- Page extract:
4.2 Field Arithmetic

Prime fields involved in pairing computation in the asymmetric setting are commonly represented with dense moduli, resulting from the parameterized curve constructions. While the particular structure of the prime modulus has been successfully exploited for performance optimization in both software [75] and hardware [41], current software implementations rely on the standard Montgomery reduction [72] and state-of-the-art hardware implementations on the parallelization capabilities of the Residue Number System [30].

Arithmetic in the base field is usually implemented in carefully scheduled Assembly code, but the small number of words required to represent a 256-bit prime field element in a 64-bit processor encourages the use of Assembly directly in the quadratic extension field, to avoid penalties related to frequent function calls [15]. Multiplication and reduction in \(\mathbb {F}_p\) are implemented through a Comba strategy [33], but a Schoolbook approach is favored in recent Intel processors, due to the availability of the carry-preserving multiplication instruction mulx, allowing delayed handling of carries [79]. Future processors will allow similar speedups on the Comba-based multiplication and Montgomery reduction routines by carry-preserving addition instructions [78].

Divide-and-conquer approaches are used only for multiplication in \(\mathbb {F}_{p^{2}}\), \(\mathbb {F}_{p^{6}}\) and \(\mathbb {F}_{p^{12}}\), because Karatsuba is typically more efficient over extension fields, since additions are relatively inexpensive in comparison with multiplication. The full details of the formulas that we use in our implementation of extension field arithmetic can be found in [4], including the opportunities for reducing the number of Montgomery reductions via lazy reduction. The case of squaring is relatively more complex. We use the complex squaring in \(\mathbb {F}_{p^{2}}\) and, for \(\mathbb {F}_{p^{6}}\) and \(\mathbb {F}_{p^{12}}\), we employ the faster Chung-Hasan asymmetric SQR3 formula [31]. The sparseness of the line functions motivates the implementation of specialized multiplication routines for accumulating the line function into the Miller variable \(f\) (sparse multiplication) or for multiplying line functions together (sparser multiplication). For sparse multiplication over \(\mathbb {F}_{p^6}\) and \(\mathbb {F}_{p^{12}}\), we use the formulas proposed by Grewal et al. (see Algorithms 5 and 6 in [53]). Faster formulas for sparser multiplication can be trivially obtained by adapting the sparse multiplication formula to remove operations involving the missing subfield elements.

- What you need to do:
a) In the field arithmetic section, rewrite everything from "Arithmetic in the" down to "carry-preserving addition instructions [78].", changing "Comba strategy" to "product-scanning strategy".
b) According to the field arithmetic section, which instruction in recent Intel processors leads to the Schoolbook approach being favored?
The data after this point comes from a separate, unrelated source.

- Supplied material:
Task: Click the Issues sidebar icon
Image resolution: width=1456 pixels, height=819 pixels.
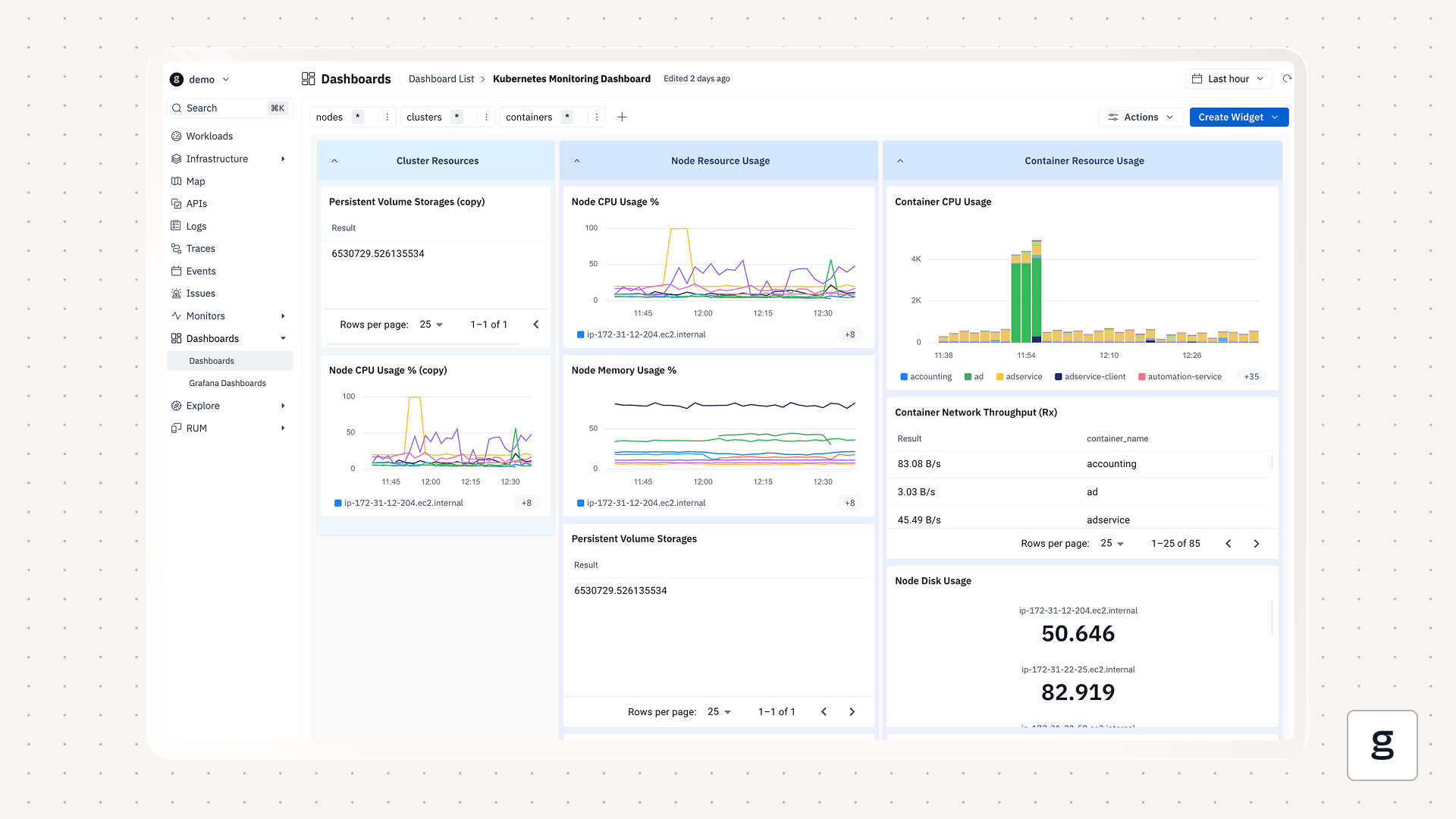Action: tap(177, 293)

- Answers for this exercise:
a)
Arithmetic in the base field is usually implemented in carefully scheduled Assembly code, but the small number of words required to represent a 256-bit prime field element in a 64-bit processor encourages the use of Assembly directly in the quadratic extension field, to avoid penalties related to frequent function calls [15]. Multiplication and reduction in \(\mathbb {F}_p\) are implemented through a product-scanning strategy [33], but a Schoolbook approach is favored in recent Intel processors, due to the availability of the carry-preserving multiplication instruction mulx, allowing delayed handling of carries [79]. Future processors will allow similar speedups on the Comba-based multiplication and Montgomery reduction routines by carry-preserving addition instructions [78].

b) The carry-preserving multiplication instruction mulx.